Campo de concentración de Sachsenhausen

Sachsenhausen

La visita al campo de concentración de Sachsenhausen fue…
Abrumadora y creo que me quedo corta, pero vamos a empezar desde el principio, como y dónde lo contratamos.

Como llegar:

Se puede visitar el campo de forma totalmente gratuita, coges la linea S1 del trasporte publico Berlin hasta la ciudad de Oranienburg. (Es importante tener el billete para las zonas A-B-C)


Luego tomas un autobús de linea el nº804 y nº821 (Parada Gedenkstätte) a la salida de la misma parada de metro y te dejan en el campo en el que puedes alquilar una audio-guía por 3€ aproximadamente.

Nuestra recomendación:

Nosotros recomendamos hacerlo con un guía en Español ya que la visita es mucho más emotiva e interesante.
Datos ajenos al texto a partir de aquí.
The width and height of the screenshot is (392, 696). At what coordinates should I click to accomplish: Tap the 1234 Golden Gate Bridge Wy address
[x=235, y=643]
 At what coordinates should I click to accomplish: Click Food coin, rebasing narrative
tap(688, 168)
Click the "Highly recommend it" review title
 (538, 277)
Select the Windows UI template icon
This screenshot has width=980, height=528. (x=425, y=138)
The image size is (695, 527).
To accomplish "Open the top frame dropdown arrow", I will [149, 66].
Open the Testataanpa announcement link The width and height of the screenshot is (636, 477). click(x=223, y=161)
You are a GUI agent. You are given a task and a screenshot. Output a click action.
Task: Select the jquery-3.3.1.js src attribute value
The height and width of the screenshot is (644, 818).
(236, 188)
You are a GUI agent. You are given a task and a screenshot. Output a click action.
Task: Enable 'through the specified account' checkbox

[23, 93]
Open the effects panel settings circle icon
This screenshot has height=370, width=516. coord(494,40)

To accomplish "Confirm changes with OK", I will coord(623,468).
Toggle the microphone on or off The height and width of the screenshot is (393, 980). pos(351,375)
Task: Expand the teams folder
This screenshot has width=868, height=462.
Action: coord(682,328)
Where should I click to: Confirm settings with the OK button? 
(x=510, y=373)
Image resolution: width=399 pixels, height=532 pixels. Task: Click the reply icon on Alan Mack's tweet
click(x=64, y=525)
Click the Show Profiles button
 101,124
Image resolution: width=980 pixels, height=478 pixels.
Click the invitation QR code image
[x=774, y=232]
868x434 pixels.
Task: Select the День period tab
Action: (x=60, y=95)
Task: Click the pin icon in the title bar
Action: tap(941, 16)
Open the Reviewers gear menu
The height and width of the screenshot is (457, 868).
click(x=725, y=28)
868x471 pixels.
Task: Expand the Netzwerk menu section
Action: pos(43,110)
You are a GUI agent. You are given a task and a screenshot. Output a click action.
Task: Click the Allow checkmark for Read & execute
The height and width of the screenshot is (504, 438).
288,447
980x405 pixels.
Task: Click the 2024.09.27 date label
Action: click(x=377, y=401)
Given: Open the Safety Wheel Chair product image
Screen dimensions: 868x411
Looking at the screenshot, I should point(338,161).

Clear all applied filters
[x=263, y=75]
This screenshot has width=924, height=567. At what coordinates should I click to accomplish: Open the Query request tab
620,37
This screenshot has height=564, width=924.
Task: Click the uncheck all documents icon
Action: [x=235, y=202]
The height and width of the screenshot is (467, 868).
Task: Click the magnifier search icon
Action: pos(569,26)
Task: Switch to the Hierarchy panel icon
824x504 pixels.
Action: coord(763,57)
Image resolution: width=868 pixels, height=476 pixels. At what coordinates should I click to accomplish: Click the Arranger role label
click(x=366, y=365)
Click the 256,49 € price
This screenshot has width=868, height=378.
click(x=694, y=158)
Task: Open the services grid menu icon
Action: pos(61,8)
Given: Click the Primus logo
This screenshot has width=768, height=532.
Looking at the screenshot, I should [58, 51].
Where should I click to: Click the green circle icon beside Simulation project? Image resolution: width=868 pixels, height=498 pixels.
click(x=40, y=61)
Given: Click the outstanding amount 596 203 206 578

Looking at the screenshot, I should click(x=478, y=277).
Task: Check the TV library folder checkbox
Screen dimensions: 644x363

Esta es la forma escogida por nosotros y te la contamos aquí 👇👇👇

Cuando llegamos el primer día a Berlín como habréis leído en el artículo de la introducción a Berlín hicimos un Free Tour.
Una de las empresas que opera a través de las reservas de Civitatis es Sandemans.
En el descanso del Free Tour paras en una cafetería para poder ir al baño y además poder contratar otras excursiones que ofrecen.

Por cierto también te dan una tarjeta con descuentos 😍

Pero al final reservamos el tour con Civitatis «Sachsenhausen en español»
Este tour no incluye el transporte, es decir a parte debes comprar el billete de transporte público Berlin con el que tienes que llegar hasta el lugar.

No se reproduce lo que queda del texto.